Let me also say that it's one thing to ask how important a factor is and another to ask how much we can influence that factor. It's one thing, for example, for a child to have "chosen" the right parents in terms of their interest in his or her schooling and development as a person, and to appreciate the importance of that "choice" in the bigger scheme of things. But there's not much evidence to suggest that public policy can have much of an effect on who your parents are. Your parents are your parents, and we have yet to identify or develop programs that change that basic equation in a consistent or reliable way. I don't mean to be negative or to dismiss the possibility of success for every child, regardless of circumstance, but I do think it's important, in terms of a policy framework, to ask both what matters and what can we affect?
PND: Well, are we asking the right questions about what works and what doesn't in public education?
MM: I think we spend too much time asking whether something does or doesn't work and not enough time asking how things work and why things work and for whom things work. The "what works" framework is a little binary in its way of operating. We all know from our personal lives that something that works well for one person, whether you're talking about their tennis game or their personal work style, doesn't necessarily work well for another person. Why should we assume that education is so simple that the same thing works for everybody?
You can see the same kind of problem in other areas of life. The pharmaceutical industry spends a lot of time and money on the trial-and-error discovery and development of different compounds, and then they go through a long experimental clinical trial phase to determine whether the compound works as intended and what its negative side effects might be. Increasingly, however, because of advances in our understanding of the human genome, we are developing better explanations for how drugs work. And that is opening up the possibility we'll be able to design drugs that work for particular conditions and diseases, instead of marching around the jungle looking for exotic plants that might yield a new compound or two. In other words, trying out stuff with the aim of determining whether it works is not a particularly sophisticated research strategy.

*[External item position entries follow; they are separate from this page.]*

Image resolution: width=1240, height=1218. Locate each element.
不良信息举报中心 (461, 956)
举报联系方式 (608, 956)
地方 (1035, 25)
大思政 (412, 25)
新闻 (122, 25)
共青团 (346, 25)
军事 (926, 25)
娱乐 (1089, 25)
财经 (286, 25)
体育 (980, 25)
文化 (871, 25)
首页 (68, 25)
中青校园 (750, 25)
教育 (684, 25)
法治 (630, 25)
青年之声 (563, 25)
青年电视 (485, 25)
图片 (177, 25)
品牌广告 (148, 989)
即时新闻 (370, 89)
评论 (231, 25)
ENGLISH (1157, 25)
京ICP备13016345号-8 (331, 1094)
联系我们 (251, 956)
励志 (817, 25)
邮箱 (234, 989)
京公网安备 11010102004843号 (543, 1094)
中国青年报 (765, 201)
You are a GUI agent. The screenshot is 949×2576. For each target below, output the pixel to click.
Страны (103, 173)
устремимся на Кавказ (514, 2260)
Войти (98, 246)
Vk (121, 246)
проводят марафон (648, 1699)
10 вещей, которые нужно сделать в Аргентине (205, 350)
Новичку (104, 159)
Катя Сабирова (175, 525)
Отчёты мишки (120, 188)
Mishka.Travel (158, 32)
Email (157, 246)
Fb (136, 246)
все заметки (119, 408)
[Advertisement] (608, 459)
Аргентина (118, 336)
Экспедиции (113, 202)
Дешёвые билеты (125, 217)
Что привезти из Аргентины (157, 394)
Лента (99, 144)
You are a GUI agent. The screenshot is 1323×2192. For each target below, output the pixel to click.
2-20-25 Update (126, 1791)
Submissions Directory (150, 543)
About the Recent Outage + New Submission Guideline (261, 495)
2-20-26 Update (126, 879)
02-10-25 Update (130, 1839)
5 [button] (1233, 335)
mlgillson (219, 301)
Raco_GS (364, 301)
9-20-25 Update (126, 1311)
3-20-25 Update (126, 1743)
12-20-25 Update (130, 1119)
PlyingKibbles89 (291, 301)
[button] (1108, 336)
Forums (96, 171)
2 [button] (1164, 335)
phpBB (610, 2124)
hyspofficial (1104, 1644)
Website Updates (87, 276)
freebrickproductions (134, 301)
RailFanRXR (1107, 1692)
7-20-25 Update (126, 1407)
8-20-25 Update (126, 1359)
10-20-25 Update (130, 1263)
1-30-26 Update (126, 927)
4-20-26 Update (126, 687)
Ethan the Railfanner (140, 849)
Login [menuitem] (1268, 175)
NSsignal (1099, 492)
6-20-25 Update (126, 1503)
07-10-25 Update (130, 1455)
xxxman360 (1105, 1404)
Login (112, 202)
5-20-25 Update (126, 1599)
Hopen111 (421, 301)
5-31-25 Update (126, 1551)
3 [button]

PND: What else should we be questioning about our current approach to education reform?
MM: We should be worrying about the quality of our success measures. By that I mean we have allowed ourselves to slide, somewhat unreflectively, into equating test scores with academic achievement or educational success. But even within the realm of academic achievement, there are a lot of things these tests don't capture very well. The ability to write a good essay, for example, which is difficult to assess through standardized tests; it's not impossible, but it's almost impossible to do it cheaply and at scale. There's also a lot of evidence to suggest that factors ostensibly influenced by one's schooling include things we don't usually think of as "academic," such as perseverance, resilience, conscientiousness, the ability to handle disappointment, et cetera. All these things seem to matter quite a bit, but they tend to disappear from view when the focus is on test performance.
Finally, I'd say we need to spend more time thinking about measures in general and what we're really trying to achieve with the schooling we provide our children. Presumably test scores are a means to an end, right? Well, what is the end? We're not having that conversation, which is too bad, because I believe thinking more about the ends would be a constructive thing to do.